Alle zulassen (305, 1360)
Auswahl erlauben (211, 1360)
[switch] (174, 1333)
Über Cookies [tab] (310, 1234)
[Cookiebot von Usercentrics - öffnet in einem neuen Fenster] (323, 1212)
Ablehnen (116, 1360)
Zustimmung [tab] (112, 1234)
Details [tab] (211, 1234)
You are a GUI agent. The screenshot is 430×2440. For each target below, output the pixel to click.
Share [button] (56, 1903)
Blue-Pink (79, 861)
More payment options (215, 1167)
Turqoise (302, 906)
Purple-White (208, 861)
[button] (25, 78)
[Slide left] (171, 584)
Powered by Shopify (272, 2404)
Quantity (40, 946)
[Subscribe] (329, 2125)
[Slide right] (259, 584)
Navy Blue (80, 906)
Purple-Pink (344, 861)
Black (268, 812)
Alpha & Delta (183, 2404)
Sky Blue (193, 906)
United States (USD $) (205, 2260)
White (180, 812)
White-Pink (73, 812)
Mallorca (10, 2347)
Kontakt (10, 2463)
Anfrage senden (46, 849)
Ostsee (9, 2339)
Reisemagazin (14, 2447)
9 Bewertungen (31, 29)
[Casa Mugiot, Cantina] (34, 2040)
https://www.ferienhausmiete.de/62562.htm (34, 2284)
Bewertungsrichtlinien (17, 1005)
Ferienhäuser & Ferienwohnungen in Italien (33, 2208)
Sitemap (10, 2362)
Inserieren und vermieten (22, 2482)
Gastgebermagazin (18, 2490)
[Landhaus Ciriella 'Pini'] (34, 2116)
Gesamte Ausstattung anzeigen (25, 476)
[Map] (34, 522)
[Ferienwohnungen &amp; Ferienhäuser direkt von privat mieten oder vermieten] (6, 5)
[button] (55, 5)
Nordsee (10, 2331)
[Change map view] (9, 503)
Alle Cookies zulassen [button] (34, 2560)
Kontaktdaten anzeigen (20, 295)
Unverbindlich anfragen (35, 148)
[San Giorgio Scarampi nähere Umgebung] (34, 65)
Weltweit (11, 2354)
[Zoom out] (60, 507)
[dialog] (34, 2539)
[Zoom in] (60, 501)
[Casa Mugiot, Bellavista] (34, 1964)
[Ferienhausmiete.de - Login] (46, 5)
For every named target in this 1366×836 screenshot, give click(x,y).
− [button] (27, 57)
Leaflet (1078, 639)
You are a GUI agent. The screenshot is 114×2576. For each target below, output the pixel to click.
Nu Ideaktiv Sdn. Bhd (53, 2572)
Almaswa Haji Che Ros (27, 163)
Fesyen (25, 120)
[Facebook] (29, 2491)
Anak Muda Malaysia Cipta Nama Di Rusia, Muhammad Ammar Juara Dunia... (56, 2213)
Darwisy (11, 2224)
.....
Work to complete: Whenever a line in the entries above includes the word "each", pull that line out.

Result for this exercise:
You are a GUI agent. The screenshot is 430×2440. For each target below, output the pixel to click.
You are a GUI agent. The screenshot is 114×2576. For each target below, output the pixel to click.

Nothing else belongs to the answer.